Even though Argo, which already won a couple of Golden Globes - best drama and best director - is being released on DVD/Blu-ray this week, it's still in a few local theaters so you still have a chance to see it on the big screen before the Oscars where it's up for a few more awards. Ben Affleck, who also directs and co-produces, stars in the thriller. After militants stormed the U.S. Embassy in Iran in 1979, 52 Americans were taken hostage. Six Americans, however, managed to reach the Canadian Ambassador's home. Affleck is CIA operative Tony Mendez who's sent to smuggle the group out of the country. His plan? To have the Americans pose as filmmakers in Iran scouting for movie locations.
Affleck and company take reasonable liberties with the story, adding a couple of car chases and fudging the timeline so keep in mind this isn't a History Channel documentary. Extras on the DVD/Blu-ray releases include commentary from the filmmakers, featurettes about the making of Argo and eye witness accounts of the actual mission.
One thing about writer C. Robert Cargill, once he gets hold of a good idea he works it for all its worth. Take Deputy So-and-So, a character that appears in Cargill's recent film Sinister and again in Cargill's soon-to-be-released debut novel, Dreams and Shadows. In Sinister, out now on DVD and Blu-ray, Ethan Hawke stars as true crime writer Ellison Oswald who is desperate to have a best-seller, so desperate in fact that he moves his family into a home that was the scene of a mass murder so he can get a better feel for the story. Of course, strange things start to happen almost immediately (including his finding a box full of home movies that show a series of murders). The one person he turns to? Deputy So-and-So. (He's a starstruck local cop who offers to help Oswald, becoming another of the many law enforcement officials mentioned in the author acknowledgements at the beginning of crime books.) In Cargill's Dreams and Shadows, there's Deputy So-and-So again in the acknowledgements. (Cargill will be in town later this month reading from Dreams at Murder by the Book.)
While Sinister lacks the over the top creep factor common to lots of other horror flicks, it does have a nice slow burn and several unexpected plot twists. Extras on the DVD we saw include deleted scenes with audio commentary with Derrickson, a True Crime Authors featurette and theatrical trailer.

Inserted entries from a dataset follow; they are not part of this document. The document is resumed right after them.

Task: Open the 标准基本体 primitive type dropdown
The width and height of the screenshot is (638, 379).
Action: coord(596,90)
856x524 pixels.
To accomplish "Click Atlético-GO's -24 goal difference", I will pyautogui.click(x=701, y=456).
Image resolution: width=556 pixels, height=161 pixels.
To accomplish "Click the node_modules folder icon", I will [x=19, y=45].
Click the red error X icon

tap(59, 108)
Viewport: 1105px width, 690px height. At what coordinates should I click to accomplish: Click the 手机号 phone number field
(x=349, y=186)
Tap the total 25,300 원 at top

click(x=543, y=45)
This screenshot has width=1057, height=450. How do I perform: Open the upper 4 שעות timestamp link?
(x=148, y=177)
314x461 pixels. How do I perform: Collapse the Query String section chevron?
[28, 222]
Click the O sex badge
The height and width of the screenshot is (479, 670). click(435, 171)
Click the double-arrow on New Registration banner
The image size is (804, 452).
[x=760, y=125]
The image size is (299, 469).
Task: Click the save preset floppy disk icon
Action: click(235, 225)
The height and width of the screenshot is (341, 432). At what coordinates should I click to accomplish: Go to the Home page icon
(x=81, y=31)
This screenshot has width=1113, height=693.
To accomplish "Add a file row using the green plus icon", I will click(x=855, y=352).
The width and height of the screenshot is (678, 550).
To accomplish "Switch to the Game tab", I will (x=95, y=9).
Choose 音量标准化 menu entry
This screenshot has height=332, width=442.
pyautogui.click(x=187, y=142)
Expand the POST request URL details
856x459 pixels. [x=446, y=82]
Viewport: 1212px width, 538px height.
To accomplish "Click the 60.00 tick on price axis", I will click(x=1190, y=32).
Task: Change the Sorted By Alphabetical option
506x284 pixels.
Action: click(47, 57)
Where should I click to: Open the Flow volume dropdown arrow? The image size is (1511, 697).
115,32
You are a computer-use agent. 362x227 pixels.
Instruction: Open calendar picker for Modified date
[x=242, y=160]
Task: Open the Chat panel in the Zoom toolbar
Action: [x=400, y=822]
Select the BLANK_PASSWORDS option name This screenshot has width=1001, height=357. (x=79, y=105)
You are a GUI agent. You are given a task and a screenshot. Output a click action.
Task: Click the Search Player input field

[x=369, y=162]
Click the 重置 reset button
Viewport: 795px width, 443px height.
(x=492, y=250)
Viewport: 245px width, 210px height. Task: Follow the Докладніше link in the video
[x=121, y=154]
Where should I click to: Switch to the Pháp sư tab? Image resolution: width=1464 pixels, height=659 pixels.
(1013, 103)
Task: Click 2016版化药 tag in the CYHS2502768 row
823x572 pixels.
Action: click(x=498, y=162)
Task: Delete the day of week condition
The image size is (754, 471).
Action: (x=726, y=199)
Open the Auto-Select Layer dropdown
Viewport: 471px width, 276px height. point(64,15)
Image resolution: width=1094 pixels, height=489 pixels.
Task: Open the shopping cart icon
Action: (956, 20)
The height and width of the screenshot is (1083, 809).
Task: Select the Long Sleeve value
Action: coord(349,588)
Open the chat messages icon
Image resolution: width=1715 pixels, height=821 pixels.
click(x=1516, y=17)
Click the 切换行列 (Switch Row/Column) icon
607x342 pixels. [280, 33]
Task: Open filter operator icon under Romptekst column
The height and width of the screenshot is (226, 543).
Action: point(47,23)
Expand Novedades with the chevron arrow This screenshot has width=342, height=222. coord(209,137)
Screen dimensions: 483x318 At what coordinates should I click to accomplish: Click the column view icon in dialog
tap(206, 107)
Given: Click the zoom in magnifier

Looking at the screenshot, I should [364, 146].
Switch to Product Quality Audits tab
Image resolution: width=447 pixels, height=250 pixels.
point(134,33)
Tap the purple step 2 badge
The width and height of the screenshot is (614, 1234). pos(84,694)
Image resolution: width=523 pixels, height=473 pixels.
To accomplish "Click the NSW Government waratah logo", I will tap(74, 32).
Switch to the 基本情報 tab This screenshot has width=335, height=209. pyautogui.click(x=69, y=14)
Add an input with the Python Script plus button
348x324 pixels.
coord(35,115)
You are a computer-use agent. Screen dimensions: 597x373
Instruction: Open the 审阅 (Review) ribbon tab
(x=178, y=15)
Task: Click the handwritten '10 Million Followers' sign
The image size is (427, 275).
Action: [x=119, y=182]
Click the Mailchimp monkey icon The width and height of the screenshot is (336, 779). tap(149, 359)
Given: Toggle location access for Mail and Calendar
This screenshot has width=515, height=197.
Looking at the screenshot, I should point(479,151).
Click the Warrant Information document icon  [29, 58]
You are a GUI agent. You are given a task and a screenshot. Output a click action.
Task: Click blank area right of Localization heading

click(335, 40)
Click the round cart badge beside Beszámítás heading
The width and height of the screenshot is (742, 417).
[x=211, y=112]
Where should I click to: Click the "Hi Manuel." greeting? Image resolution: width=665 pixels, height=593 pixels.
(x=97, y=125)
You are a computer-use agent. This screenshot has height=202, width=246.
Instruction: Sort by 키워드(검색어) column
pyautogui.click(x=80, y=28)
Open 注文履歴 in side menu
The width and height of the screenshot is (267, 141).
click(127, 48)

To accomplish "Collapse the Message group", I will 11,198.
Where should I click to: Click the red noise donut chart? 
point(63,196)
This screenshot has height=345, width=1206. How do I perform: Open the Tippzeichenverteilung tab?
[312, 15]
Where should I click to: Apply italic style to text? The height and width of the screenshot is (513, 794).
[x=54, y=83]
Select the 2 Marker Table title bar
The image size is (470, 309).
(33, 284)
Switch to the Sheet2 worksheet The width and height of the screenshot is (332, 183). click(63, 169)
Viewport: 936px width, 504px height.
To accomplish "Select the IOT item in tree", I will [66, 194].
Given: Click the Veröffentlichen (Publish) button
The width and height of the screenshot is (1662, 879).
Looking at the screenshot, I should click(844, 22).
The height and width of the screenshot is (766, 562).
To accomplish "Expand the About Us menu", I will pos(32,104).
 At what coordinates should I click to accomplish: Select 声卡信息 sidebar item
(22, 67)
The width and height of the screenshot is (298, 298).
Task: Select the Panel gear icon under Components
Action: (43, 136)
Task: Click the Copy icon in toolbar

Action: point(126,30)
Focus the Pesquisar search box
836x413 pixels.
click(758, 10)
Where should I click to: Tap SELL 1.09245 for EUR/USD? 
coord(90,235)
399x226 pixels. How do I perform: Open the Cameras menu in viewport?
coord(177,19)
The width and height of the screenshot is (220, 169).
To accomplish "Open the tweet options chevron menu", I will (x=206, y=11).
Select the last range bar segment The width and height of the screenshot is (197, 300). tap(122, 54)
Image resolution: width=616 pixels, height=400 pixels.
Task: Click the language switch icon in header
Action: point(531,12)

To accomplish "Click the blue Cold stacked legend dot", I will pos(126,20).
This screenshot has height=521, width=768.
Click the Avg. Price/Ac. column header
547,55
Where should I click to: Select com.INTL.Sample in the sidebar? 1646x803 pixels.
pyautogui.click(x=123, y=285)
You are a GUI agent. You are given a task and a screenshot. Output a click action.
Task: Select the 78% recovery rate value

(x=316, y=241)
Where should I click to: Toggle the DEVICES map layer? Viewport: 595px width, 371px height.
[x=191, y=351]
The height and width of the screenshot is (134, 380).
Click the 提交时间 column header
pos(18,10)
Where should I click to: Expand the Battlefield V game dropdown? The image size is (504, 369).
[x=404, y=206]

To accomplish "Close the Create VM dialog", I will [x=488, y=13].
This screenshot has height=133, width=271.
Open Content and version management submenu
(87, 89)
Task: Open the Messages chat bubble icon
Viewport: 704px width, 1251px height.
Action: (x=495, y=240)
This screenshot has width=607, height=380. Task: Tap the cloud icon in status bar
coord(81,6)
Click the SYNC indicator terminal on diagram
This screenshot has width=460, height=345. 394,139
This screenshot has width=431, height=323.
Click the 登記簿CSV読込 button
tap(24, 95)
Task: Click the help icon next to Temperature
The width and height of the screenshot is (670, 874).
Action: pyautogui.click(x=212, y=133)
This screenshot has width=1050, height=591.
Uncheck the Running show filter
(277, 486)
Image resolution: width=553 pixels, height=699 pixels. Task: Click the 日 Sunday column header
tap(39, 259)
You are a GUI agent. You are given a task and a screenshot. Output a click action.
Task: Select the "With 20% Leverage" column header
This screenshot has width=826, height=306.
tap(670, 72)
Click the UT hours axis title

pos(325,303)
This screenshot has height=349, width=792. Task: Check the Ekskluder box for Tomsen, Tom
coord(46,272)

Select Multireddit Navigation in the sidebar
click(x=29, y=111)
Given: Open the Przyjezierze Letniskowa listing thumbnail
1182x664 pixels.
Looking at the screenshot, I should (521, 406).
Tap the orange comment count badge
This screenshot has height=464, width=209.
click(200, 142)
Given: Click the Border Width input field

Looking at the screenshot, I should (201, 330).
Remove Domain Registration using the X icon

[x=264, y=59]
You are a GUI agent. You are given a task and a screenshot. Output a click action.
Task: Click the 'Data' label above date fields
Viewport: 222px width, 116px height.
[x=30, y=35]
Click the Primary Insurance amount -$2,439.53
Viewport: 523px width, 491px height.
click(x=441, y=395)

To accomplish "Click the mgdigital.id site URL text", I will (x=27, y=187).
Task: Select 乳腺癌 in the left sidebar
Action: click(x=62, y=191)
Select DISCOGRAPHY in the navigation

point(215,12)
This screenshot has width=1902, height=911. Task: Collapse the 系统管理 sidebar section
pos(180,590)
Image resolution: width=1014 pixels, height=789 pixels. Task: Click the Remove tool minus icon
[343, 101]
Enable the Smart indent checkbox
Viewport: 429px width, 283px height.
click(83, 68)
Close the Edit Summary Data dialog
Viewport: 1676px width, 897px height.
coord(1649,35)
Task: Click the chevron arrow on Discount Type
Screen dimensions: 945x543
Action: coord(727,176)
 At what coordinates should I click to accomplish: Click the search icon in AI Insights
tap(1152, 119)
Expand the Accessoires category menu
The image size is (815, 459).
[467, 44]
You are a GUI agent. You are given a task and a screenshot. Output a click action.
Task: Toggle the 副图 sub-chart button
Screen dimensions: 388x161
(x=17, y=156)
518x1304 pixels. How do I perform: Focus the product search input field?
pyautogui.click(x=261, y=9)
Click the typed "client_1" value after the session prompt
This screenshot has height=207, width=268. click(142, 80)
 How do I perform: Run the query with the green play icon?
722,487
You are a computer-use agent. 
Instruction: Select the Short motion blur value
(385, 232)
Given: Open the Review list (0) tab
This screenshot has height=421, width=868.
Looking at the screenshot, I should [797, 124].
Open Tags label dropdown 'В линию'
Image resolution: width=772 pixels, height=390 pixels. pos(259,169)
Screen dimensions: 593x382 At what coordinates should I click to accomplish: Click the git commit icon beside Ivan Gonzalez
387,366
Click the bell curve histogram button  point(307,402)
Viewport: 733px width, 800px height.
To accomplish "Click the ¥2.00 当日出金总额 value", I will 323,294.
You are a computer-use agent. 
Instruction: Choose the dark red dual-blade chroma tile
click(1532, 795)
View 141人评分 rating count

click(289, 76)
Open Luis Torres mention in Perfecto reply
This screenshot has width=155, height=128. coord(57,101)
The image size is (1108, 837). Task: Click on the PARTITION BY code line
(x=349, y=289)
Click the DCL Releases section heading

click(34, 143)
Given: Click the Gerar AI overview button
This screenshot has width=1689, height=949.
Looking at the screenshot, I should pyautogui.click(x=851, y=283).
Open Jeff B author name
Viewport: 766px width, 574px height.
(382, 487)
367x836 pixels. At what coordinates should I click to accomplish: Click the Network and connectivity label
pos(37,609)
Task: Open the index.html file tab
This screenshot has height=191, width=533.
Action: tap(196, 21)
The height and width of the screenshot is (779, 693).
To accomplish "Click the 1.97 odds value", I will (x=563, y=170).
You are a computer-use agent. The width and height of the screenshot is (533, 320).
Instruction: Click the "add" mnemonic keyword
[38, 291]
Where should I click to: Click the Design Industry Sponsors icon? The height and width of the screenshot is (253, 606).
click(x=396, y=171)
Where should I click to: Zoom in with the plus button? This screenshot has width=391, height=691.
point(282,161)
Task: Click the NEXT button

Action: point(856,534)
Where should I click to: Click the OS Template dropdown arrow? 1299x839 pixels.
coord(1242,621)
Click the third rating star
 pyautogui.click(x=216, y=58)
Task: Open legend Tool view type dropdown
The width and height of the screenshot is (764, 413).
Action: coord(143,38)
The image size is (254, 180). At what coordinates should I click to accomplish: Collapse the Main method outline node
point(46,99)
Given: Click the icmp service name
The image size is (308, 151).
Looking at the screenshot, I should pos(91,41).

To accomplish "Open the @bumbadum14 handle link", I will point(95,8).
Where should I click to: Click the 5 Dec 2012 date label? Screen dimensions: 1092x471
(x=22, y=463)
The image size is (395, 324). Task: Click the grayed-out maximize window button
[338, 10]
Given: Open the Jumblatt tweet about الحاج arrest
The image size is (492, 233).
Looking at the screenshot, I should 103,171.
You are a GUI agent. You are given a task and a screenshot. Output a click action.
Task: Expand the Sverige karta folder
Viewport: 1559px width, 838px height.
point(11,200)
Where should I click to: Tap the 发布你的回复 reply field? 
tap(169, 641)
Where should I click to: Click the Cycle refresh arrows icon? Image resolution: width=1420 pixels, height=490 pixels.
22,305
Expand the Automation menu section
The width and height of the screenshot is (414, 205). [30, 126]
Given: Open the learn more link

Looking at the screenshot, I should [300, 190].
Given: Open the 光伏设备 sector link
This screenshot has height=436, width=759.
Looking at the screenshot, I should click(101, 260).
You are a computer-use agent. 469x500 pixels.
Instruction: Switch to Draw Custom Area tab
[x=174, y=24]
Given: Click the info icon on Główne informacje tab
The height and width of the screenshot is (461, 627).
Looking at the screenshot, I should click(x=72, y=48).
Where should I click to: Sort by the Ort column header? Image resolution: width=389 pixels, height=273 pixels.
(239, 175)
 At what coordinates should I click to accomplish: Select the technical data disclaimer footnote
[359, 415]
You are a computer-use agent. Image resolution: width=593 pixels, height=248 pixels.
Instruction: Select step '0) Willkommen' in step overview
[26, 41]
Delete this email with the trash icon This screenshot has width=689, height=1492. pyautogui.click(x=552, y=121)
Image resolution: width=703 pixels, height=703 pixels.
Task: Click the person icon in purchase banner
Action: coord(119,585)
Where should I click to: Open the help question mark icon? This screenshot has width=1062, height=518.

Douglas Fairbanks stars in Raoul Walsh's 1924 silent film The Thief of Bagdad, being released this week by Cohen Media Group. Two 35mm negatives were used to create new prints of Fairbanks' fantasy film, an adaptation of A Thousand and One Nights complete with a magic-carpet ride, magic ropes, a smoke breathing dragon, a flying horse, and a love affair between a beautiful princess and a daring thief. Carl Davis conducts the Philharmonia Orchestra in performing a score that is a mix of Davis' compositions with Rimsky-Korsakov's Orientalia. Bonus features on the release include audio commentary by Jeffrey Vance, a well-known Fairbanks biographer and a behind-the-scenes featurette.